Given request: Quote the rows word for word, starting at the very beginning and ending at the line that contains "Using Your Account (329, 2044)", with both ends included. Leave the pictures out of your answer.

Extracted entries:
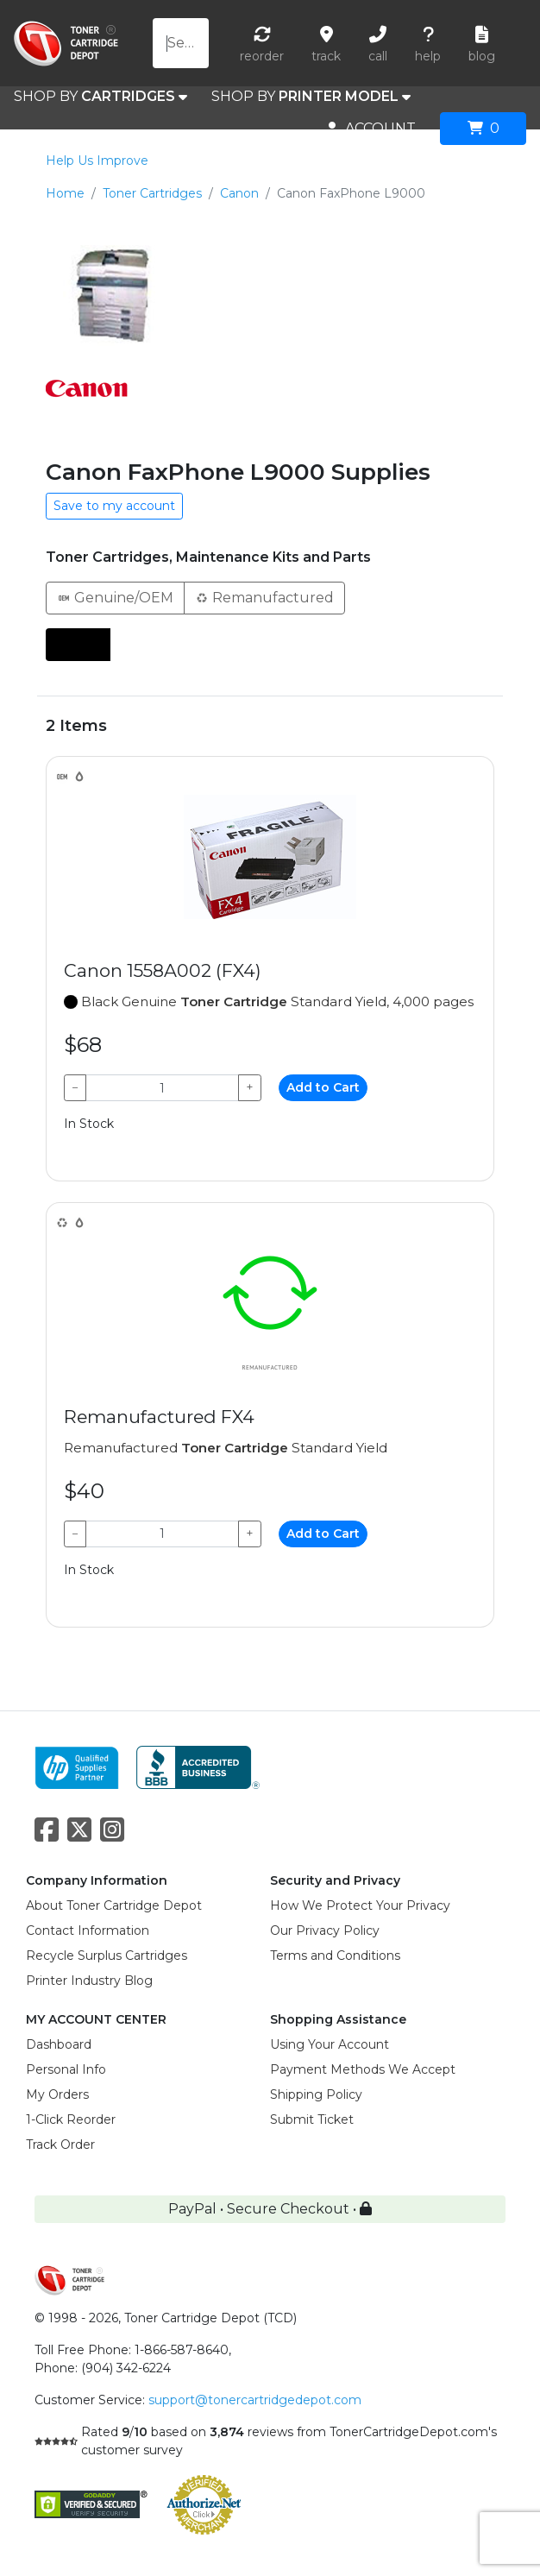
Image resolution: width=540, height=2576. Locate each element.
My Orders (57, 2094)
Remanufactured (264, 597)
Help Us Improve (97, 160)
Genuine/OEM (115, 597)
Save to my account (114, 505)
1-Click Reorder (71, 2119)
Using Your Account (329, 2044)
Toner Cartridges (152, 193)
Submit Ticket (312, 2119)
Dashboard (58, 2044)
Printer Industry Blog (89, 1980)
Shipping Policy (316, 2094)
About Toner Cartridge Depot (114, 1905)
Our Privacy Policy (325, 1930)
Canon (239, 193)
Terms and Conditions (335, 1955)
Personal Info (66, 2069)
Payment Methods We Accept (362, 2069)
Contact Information (87, 1930)
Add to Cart (323, 1087)
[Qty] (162, 1087)
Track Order (60, 2144)
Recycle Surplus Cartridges (106, 1955)
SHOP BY (100, 96)
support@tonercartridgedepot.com (254, 2400)
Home (65, 193)
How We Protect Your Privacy (360, 1905)
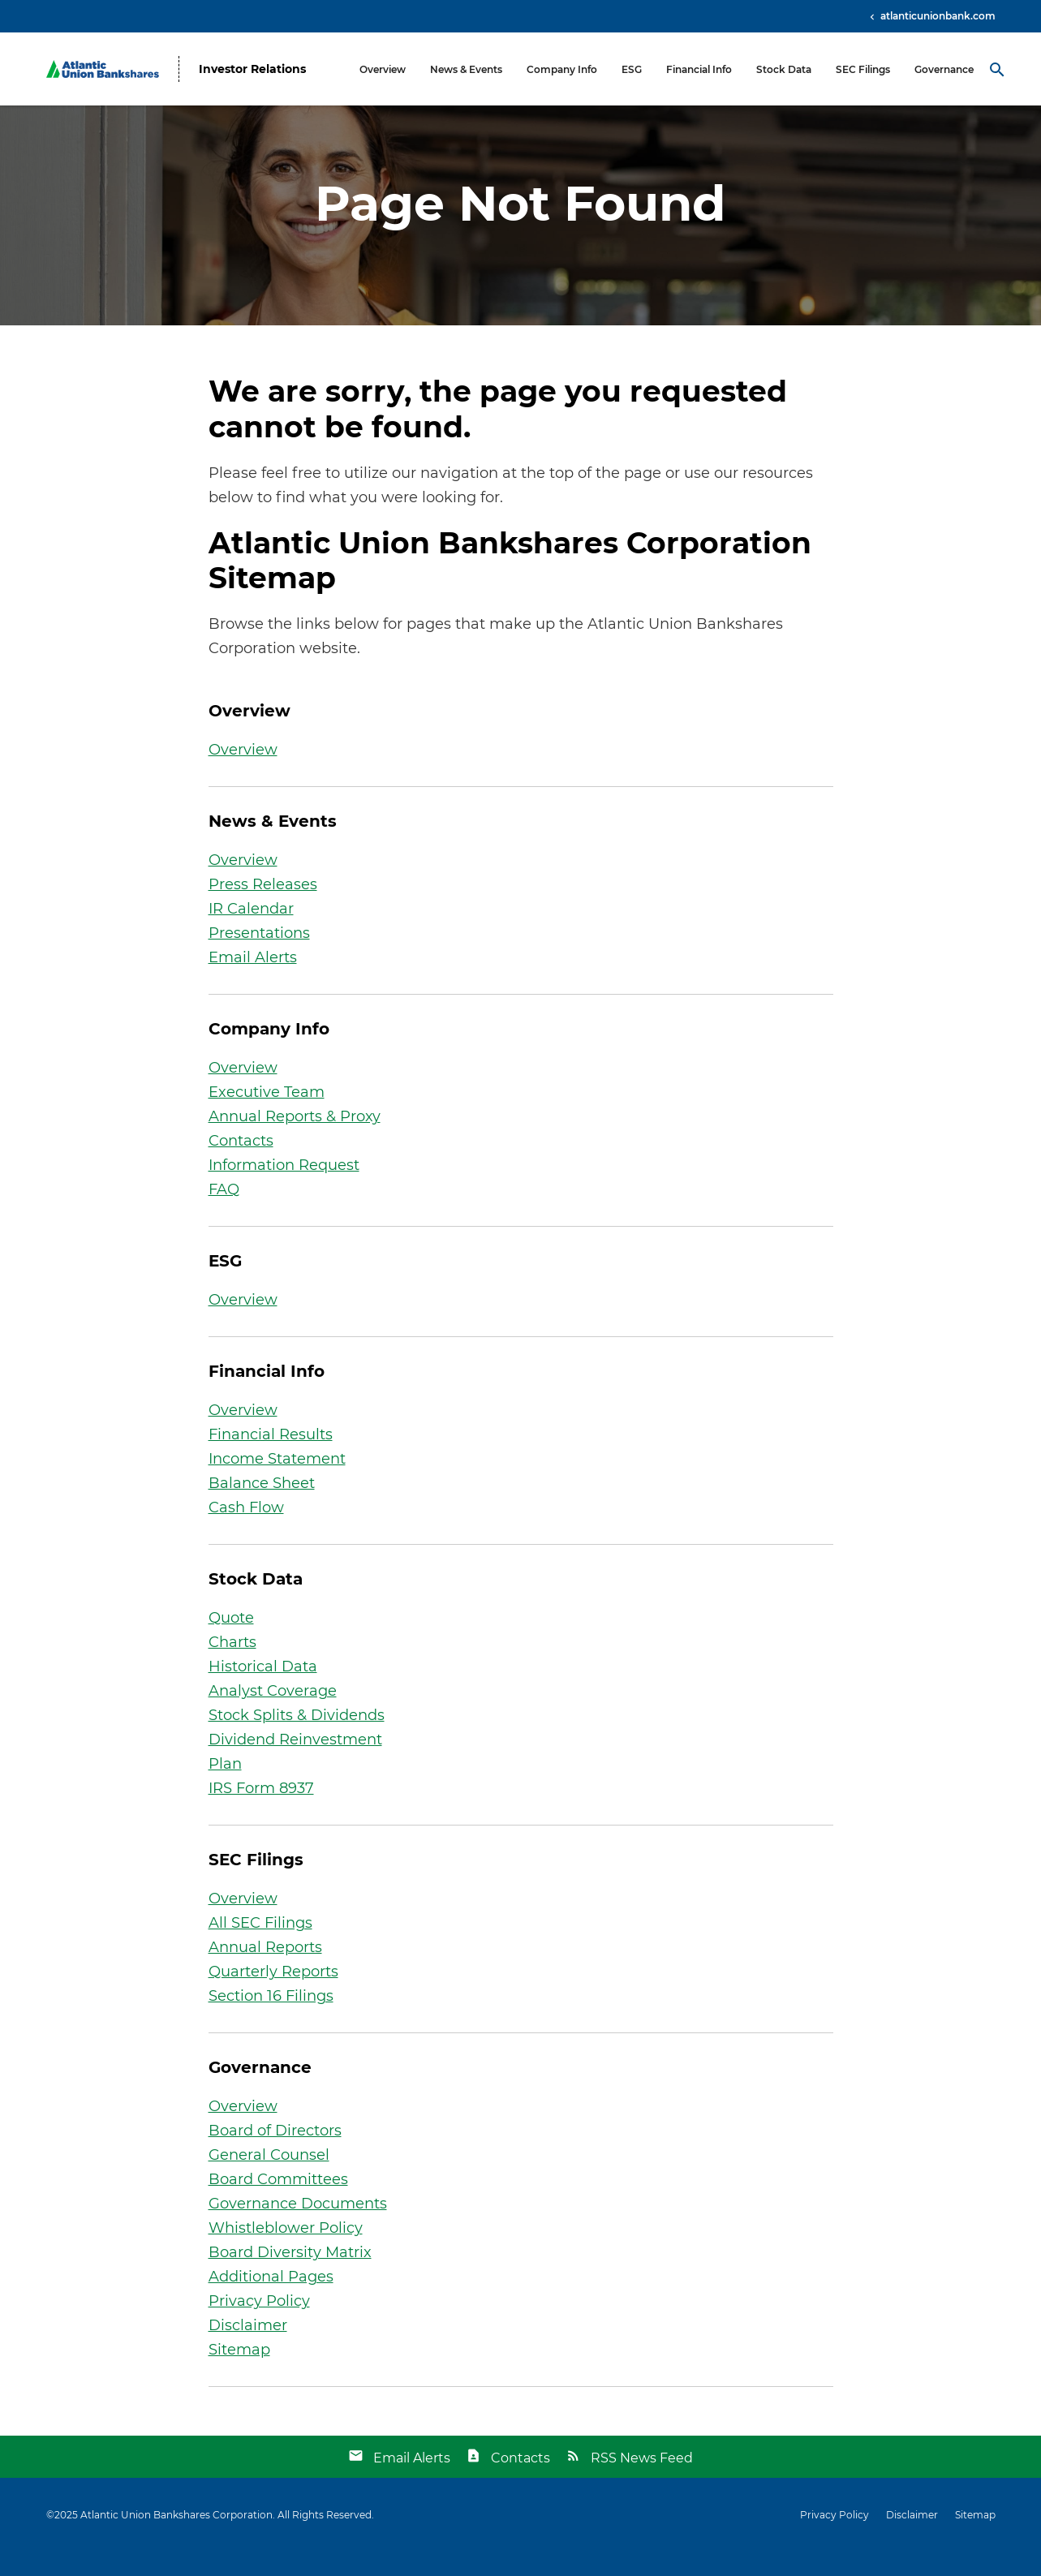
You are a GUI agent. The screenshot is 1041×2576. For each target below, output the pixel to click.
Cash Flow (246, 1531)
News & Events (466, 69)
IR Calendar (251, 932)
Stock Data (783, 69)
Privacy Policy (259, 2324)
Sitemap (239, 2373)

Expected answer:
Image resolution: width=540, height=2576. Locate each element.
My Orders (57, 2094)
Remanufactured (264, 597)
Help Us Improve (97, 160)
Genuine/OEM (115, 597)
Save to my account (114, 505)
1-Click Reorder (71, 2119)
Using Your Account (329, 2044)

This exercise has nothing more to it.